Riveiro Consulting in Malabo is going to be engaged in legal advisory for companies in the country and also those seeking to come into Equatorial Guinea and the region. We haven’t launched yet but in the coming weeks, we will.
D.T: How is the law firm doing?
J.R: For one year now, we have been focused only on immigration law in Spain because it was the main issue and also it’s one of the main areas for serving here in Spain. What we are trying to accomplish is to become the reference point for immigration matters. Everybody loves the job we do because we do it with care and with respect. I try to give that service to my clients. How they feel after a meeting with us, the hope that they get, it’s a very beautiful sight of the work.
D.T: How challenging is it?
J.R: It’s challenging because when I first started, remember I am a Lawyer with expertise in oil and gas, corporate law and financing. Each case is different, the conditions and clients. If a potential client comes through the door and we don’t see a possibility of their case been overturned, we are very honest with them. We also figured we need to work on other kinds of cases and have also been offered to work with several companies here in Spain. So inevitably, we are going through business law, labour law, civic law, criminal law. Our goal is to become the immigration reference and our goal is to provide them with everything that is immigration.

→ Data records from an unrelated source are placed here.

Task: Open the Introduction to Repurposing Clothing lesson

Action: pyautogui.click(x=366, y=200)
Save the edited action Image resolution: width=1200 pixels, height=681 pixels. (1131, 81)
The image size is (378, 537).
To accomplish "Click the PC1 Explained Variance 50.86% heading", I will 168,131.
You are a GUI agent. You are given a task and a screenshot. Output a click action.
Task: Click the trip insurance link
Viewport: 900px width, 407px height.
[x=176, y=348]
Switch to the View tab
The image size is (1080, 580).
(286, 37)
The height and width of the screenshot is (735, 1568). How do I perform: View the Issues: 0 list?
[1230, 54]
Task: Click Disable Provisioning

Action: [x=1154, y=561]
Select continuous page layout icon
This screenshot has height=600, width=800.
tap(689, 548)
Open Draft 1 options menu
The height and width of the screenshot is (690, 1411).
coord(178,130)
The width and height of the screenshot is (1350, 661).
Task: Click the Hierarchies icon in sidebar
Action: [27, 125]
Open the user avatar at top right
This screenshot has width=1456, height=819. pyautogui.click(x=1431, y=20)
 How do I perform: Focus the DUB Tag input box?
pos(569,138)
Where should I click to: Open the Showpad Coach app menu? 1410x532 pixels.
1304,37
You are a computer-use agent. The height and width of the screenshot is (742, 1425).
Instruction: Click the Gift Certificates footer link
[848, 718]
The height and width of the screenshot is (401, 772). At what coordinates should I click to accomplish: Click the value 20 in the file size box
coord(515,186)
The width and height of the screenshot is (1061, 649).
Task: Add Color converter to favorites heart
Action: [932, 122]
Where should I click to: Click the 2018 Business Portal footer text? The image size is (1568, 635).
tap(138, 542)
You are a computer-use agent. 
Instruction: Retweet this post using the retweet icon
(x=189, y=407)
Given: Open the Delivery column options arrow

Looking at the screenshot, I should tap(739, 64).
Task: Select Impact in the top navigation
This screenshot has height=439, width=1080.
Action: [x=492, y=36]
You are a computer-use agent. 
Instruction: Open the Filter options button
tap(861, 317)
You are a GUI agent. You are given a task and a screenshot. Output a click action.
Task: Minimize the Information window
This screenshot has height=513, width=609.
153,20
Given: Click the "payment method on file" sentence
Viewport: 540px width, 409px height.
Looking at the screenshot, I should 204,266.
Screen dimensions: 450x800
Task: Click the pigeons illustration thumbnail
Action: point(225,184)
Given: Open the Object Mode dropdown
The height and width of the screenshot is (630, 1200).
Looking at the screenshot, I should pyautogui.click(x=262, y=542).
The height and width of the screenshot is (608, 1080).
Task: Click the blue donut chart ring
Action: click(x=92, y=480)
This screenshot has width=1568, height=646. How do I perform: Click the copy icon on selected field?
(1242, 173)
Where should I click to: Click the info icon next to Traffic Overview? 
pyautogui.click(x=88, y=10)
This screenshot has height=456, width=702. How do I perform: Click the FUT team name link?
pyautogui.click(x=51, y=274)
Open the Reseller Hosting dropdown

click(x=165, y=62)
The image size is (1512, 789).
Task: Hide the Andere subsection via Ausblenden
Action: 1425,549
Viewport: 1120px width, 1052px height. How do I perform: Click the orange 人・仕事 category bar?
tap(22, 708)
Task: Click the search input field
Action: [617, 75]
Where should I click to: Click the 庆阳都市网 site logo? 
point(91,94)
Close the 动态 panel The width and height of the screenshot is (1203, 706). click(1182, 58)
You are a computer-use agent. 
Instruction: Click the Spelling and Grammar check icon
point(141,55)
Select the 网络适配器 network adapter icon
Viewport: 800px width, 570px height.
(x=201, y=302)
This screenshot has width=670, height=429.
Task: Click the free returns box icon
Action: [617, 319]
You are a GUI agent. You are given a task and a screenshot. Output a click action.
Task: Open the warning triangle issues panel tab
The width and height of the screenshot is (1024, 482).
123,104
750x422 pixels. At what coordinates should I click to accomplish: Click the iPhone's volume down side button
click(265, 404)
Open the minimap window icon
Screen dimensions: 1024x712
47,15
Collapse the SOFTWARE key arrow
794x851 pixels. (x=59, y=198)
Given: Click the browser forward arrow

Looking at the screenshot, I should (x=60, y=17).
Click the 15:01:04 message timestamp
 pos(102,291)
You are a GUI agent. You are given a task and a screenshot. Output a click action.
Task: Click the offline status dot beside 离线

D.T: What is your success rate of turning illegal migrants into legal migrants?
J.R: It’s about 90%. Before taking any case, we analyse it and think of the possibilities because we don’t want to waste people’s time, money and also don’t want to play with our reputation. We solve the problem and not create another one for our clients.
Jennifer’s message to girls and women, world over in celebration of this year’s International Women Month is, “our reality is first created in our minds; determination and optimism will bring it to life.”